### Complete the following
**a)** Answer these questions about the Helion Stackato troubleshooting text:
(i) What is the default name of the file that the stackato admin report command generates?
(ii) To what email address should that file be sent?
(iii) When an app is pushed to multiple instances, at what point does the client exit?
**b)** Carry on writing the Helion Stackato troubleshooting text from its last sentence.

There may be cases where resolving an issue requires a complete view of the system metrics. This functionality is provided by the stackato admin report command. It generates a single file (by default named <target>-report.tgz) that can be provided to the Helion Stackato support team for analysis:

$ stackato admin report

The file is several megabytes in size and will take a few seconds to generate. Send it, along with a detailed description of your problem, to stackato-support@hpe.com.

Specific Cases

  • When pushing an app, the Helion Stackato Client reports OK but app is not running:

    The final output from pushing an app should look like:

    Staging Application: OK
    Starting Application: OK
    

    If the app is being pushed to multiple instances, the client waits until at least one instance is running, and exits at that point (it does not wait until all instances are active). If afterwards you run stackato apps and find the Health status at 0%, it is because the app crashed after starting successfully, not because the Helion Stackato client reported incorrectly.

### Information supplied

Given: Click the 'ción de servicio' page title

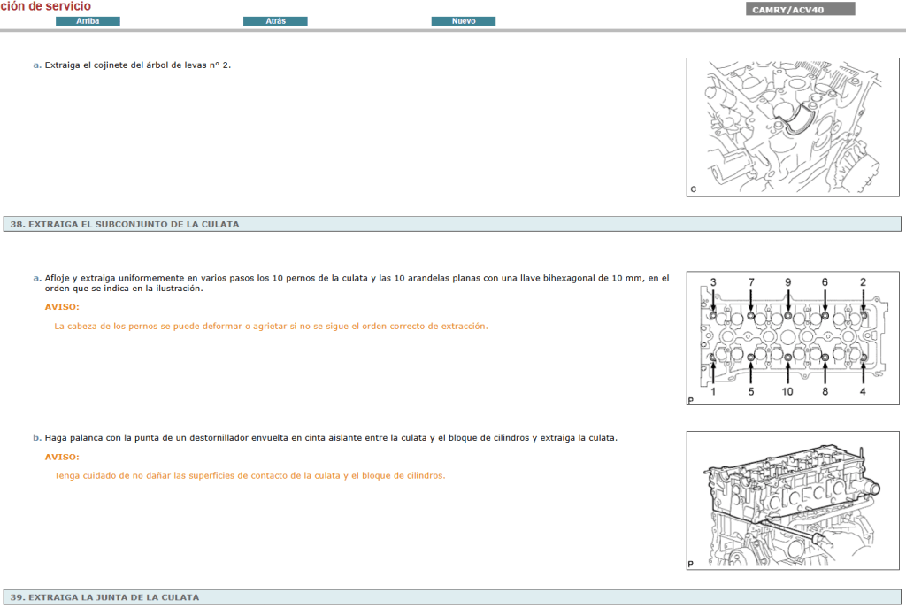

### Final results
**a)**
(i) <target>-report.tgz
(ii) stackato-support@hpe.com
(iii) When at least one instance is running.

**b)**
  • DNS queries returning connection refused:

    This error is reported when the Helion Stackato server does not have an IP Address. To investigate and resolve, try the following:

    • Verify the ARP tables on the hypervisor host, and on the Helion Stackato server through its tty console:

      $ arp -n
      
    • Check that the DHCP client is running:

      $ pgrep dhclient
      $ grep dhclient /var/log/syslog
      
    • Connect to the DHCP server and verify that it is receiving client requests from the Helion Stackato server.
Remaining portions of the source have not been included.